本文 -

##########

知的生産においては 「課題を解決する」 というプロセスが多くあらわれる。 そこで 「課題の質」 と 「解の質」 の 2 軸に分けて考える。 多くの人は解の質を高めることを重要視するが、その前に課題の質を見極めることが大事である、というのが本書の柱である。 ソフトウェア開発にせよ何にせよ、多くの課題が目の前にあると思うが、それら全てに対して解を考えるには到底時間が足りない。 そこで、本当に解決する価値のある課題を見極めろ、ということである。 本書ではそのような解決する価値のある課題のことをイシューと呼んでいる。
感想
小手先のテクニックみたいな話ではなく基礎となる考え方の話が主で、あらゆる知的生産活動に適用できる内容で、ためになった。 課題解決・問題解決の力を高めたい、課題が多すぎて手が回らない、多くの課題を解決してもなかなか高い価値を発揮できている気がしない、という人は読んでみると良いと思う。
ソフトウェア開発をしていても、プロジェクト中でやりたいことややった方がいいことはたくさん出てくる。 ユーザー価値に結びつくことでやった方がいいこともあるし、設計上やコード上で整理したいような部分もたくさん現れる。 しかし、それら全てに対応することは (ふつうは) できないだろう。 それらの課題の中から、本当に取り組むべきものが何なのかを見極めて、解決していく、という姿勢を大事にしたい。
技術者をやってるとついつい解の質を高めることに意識を向けがちで、「それ、別に今しなくてもいいよね」 って思ってても頼まれたらついついやってしまう、ということが多いので気を付けたいところ。 きちんと 「それって本当に必要ですか?」 と問うていく姿勢を持ちながら生きていきたい。

##########

データ項目 -
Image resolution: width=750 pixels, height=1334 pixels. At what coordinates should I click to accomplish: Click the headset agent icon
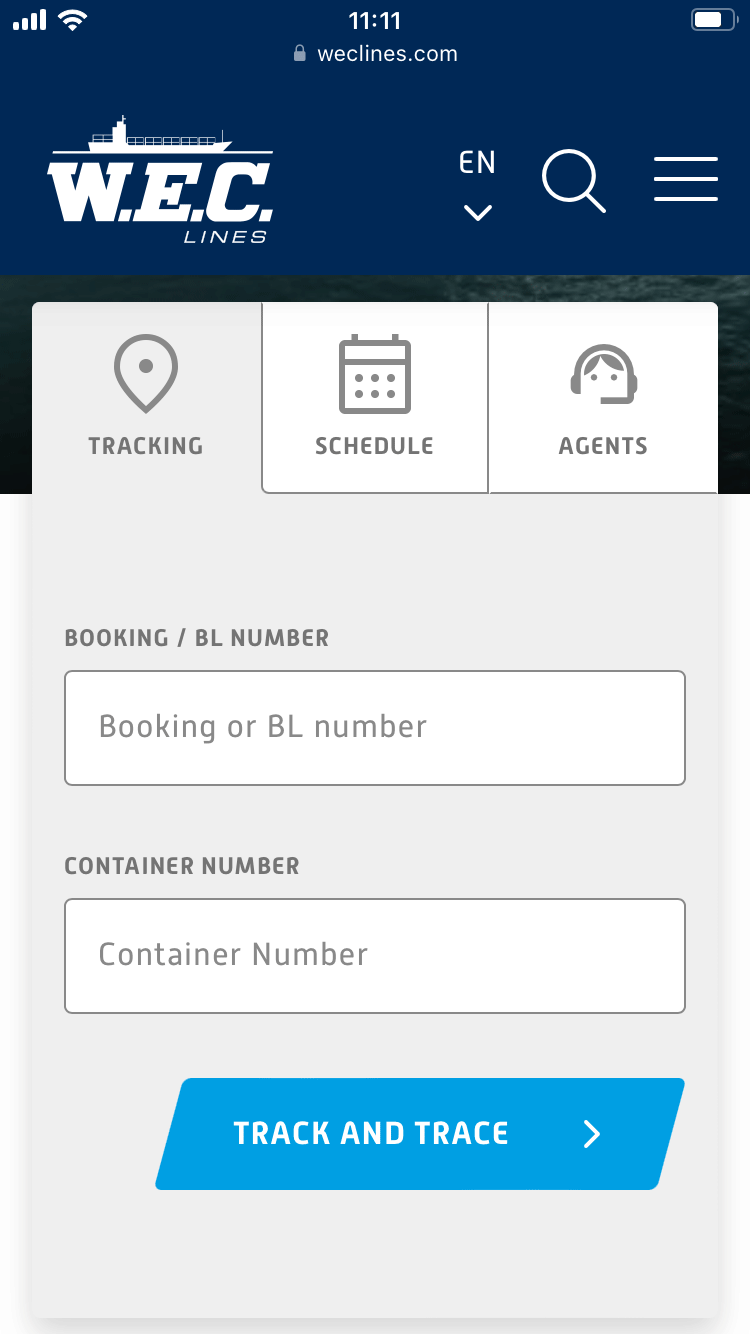click(604, 374)
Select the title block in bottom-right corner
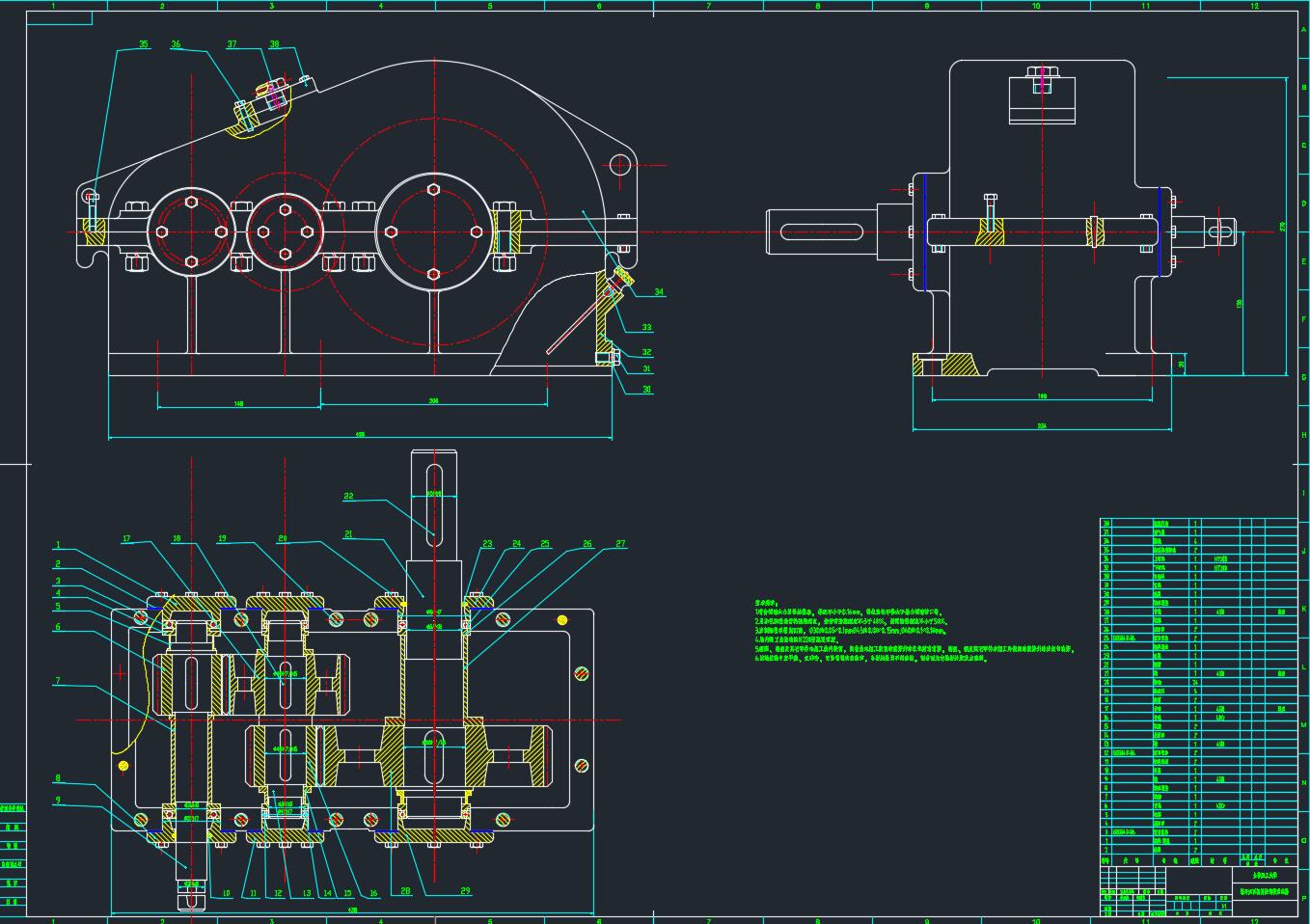This screenshot has width=1310, height=924. pyautogui.click(x=1199, y=889)
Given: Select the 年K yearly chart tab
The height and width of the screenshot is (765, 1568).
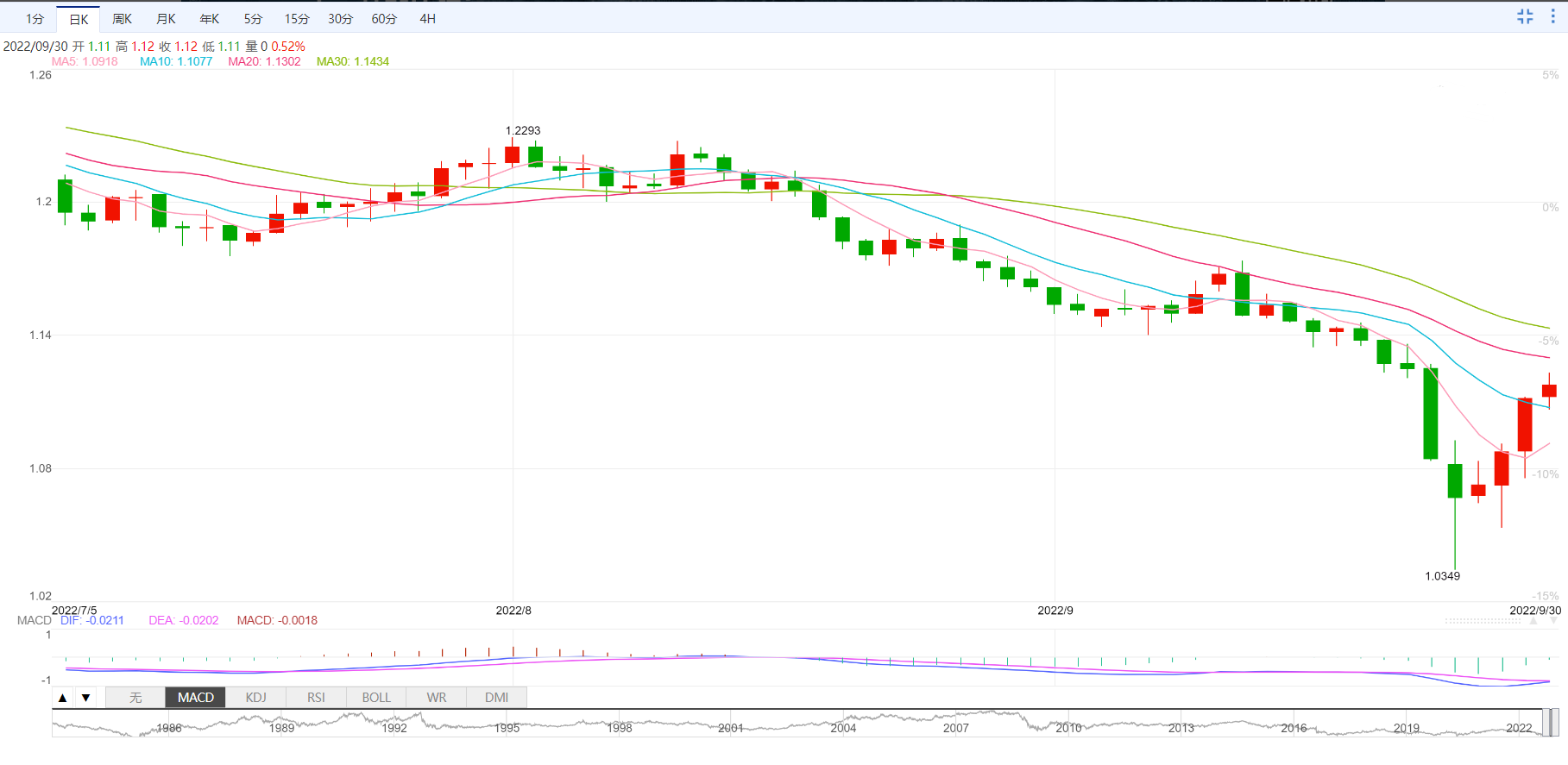Looking at the screenshot, I should (x=209, y=19).
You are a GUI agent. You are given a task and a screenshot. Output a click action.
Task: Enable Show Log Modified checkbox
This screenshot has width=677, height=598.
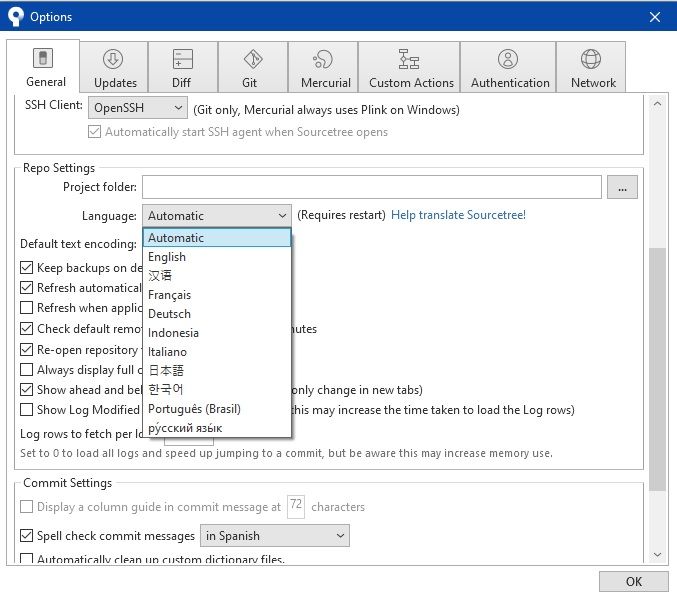tap(27, 410)
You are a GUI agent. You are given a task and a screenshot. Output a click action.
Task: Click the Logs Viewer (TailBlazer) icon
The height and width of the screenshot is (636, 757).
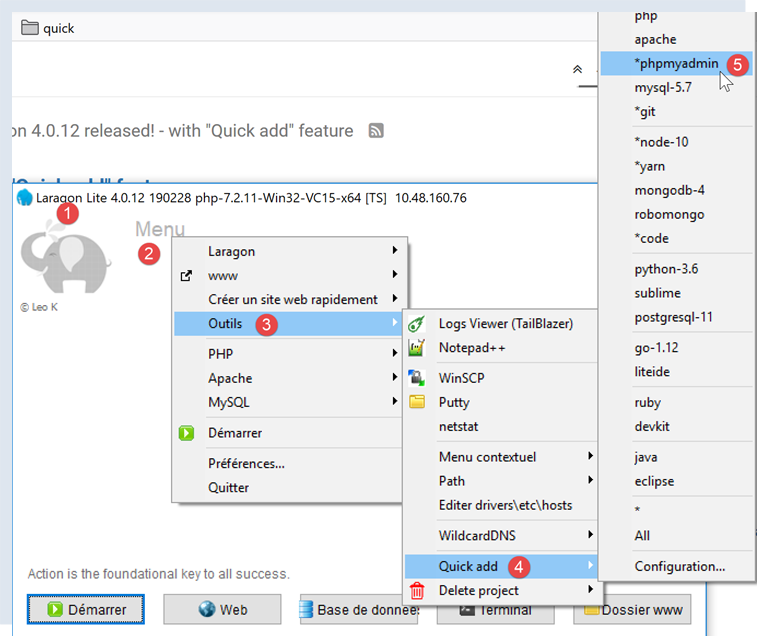[x=418, y=324]
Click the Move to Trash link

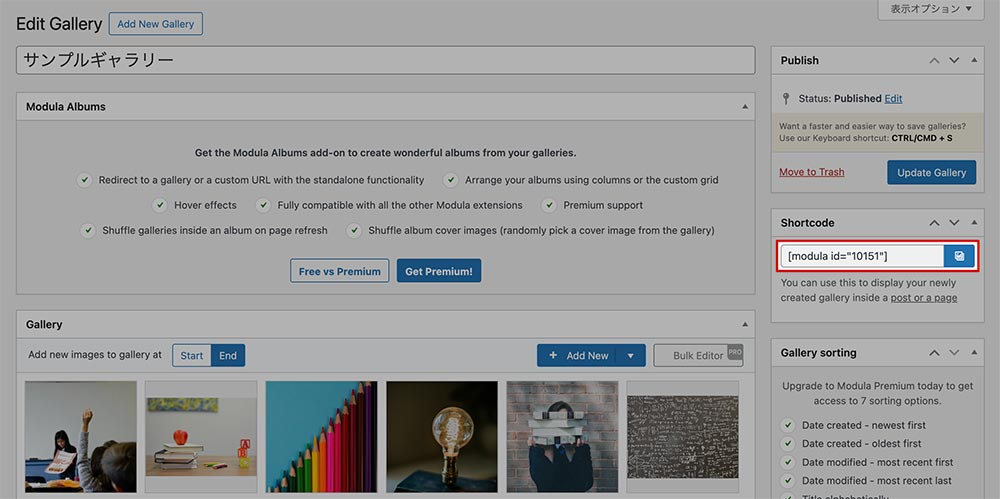point(811,172)

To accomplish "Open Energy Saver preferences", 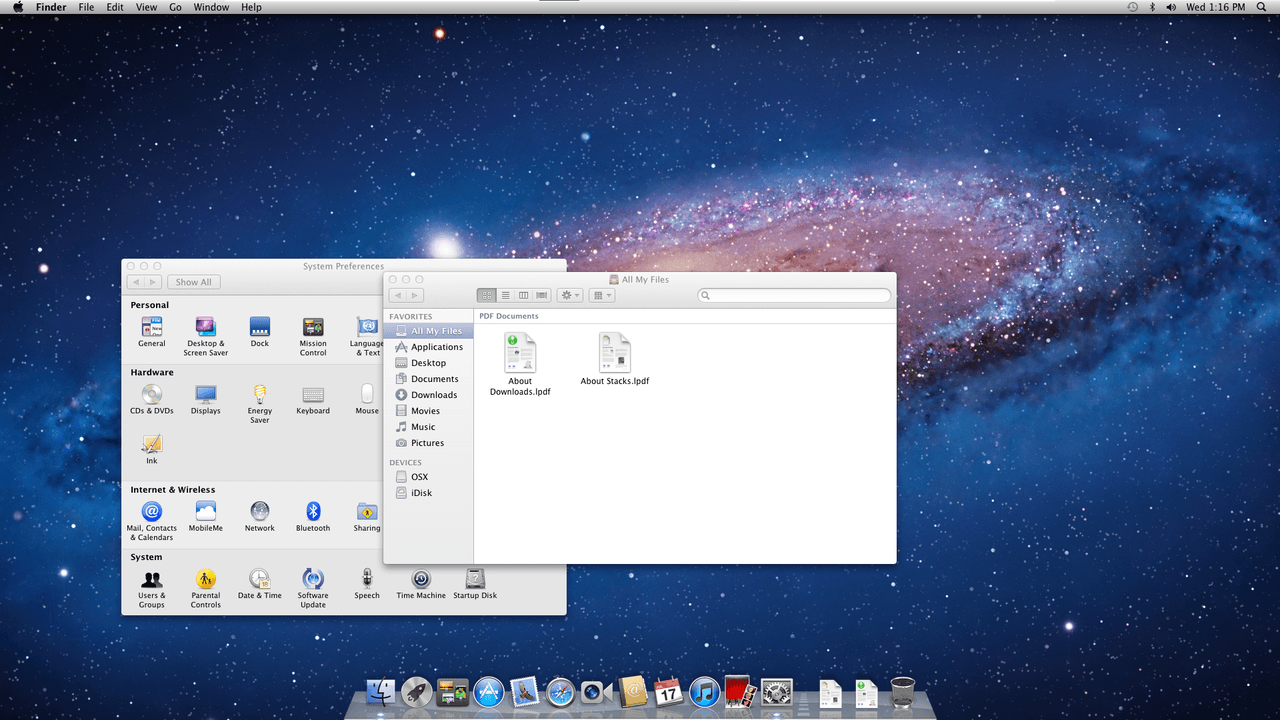I will click(260, 404).
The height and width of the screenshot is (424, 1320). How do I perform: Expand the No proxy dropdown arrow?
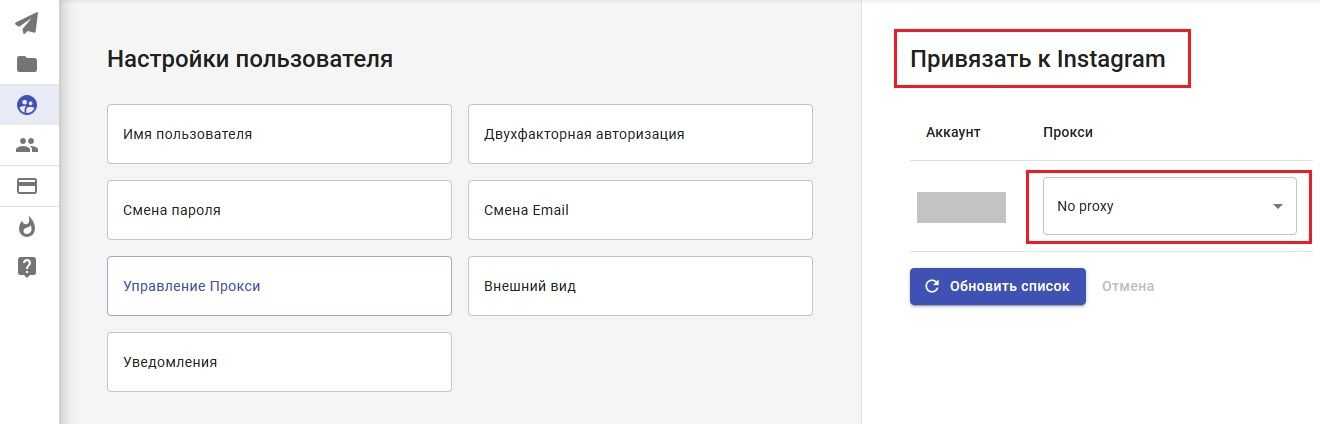tap(1277, 207)
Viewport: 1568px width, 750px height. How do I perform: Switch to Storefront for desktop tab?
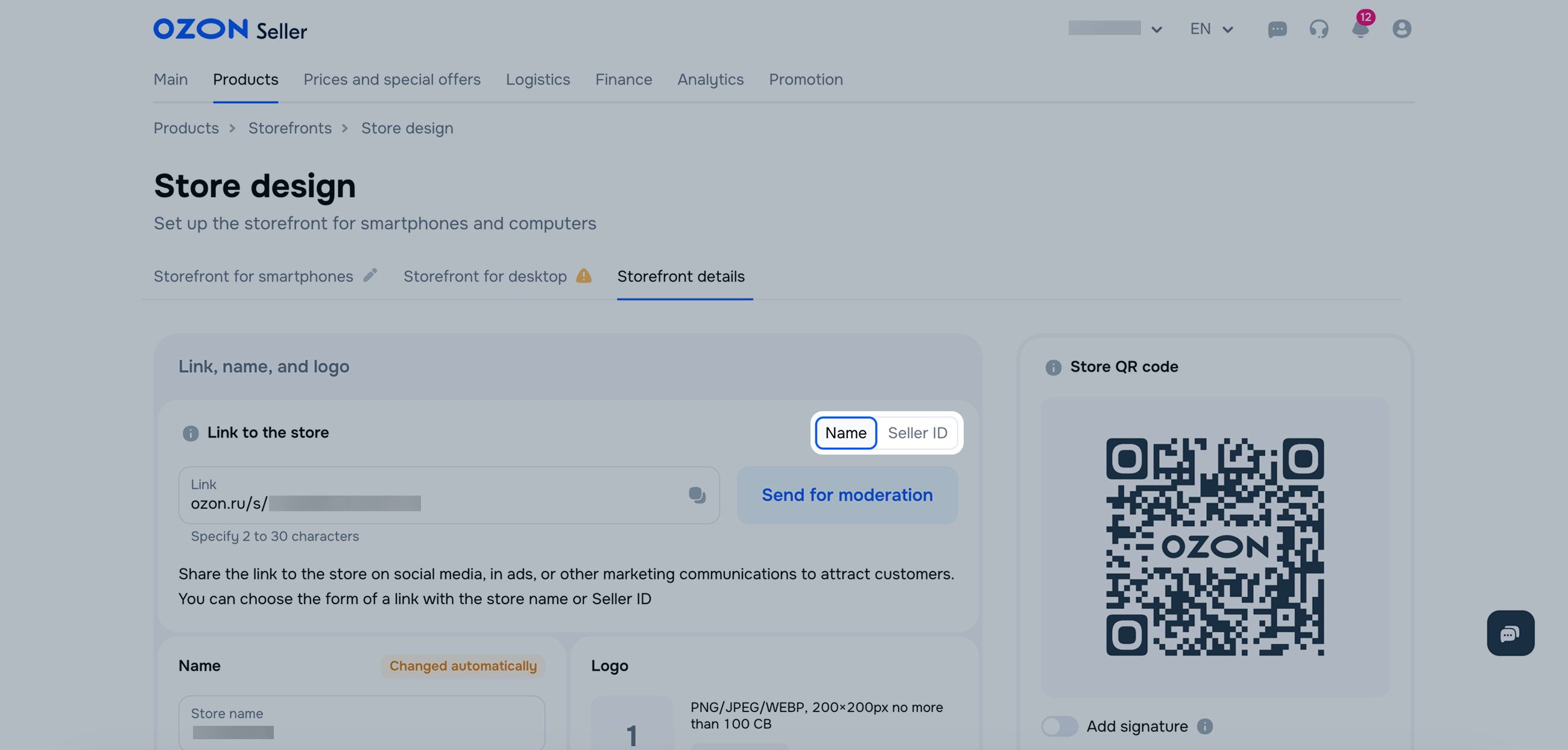(485, 276)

##########

指示内容 A -
課題の見極めについての書評にある「本書ではそのような解決する価値のある課題のことをイシューと呼んでいる。」という一文を英語に訳してください。
指示内容 B -
課題の見極めを論じた書評の続きを、最後の文の後から書き進めてください。

想定回答 A -
In this book, such problems that are truly worth solving are called "issues."

想定回答 B -
思えば昔の上司だったコンサル出身の人も課題の見極めがうまかったなぁという気がする。
また、仮説の段階からストーリーラインや絵コンテを作っていくというのもなるほどという感じであった。 仮説が正しくないとわかったり、詳細がわかってきたら、ストーリーラインも変えていく、というのはアジャイル的なアプローチだなぁと感じる。
著者が脳科学の研究者だったということもあって、人の知覚の側面からの解説も入っているのも興味深い。
本書の内容 (個人用メモ)
イシューを見極める
イシューとしては、仮説を立ててスタンスをとるということが大事とのことである。 例えばアプリ開発をしているとして、「継続率はどうなっているか」 という漠然とした疑問ではなく 「継続率を高めることが売り上げ増に結び付くのではないか」 という形の仮説を立ててイシューとする、という感じ。 私の理解としては仮説を立てるというよりも 「目的を明確にする」 のが大事なのかな、と思った。 そうすることで、以下のような利点がある。
- イシューの答えが何であるかを明確にする。 (上の例だと、継続率を知ることは本質ではなくて、売り上げ増に結びつくかどうかが本質。)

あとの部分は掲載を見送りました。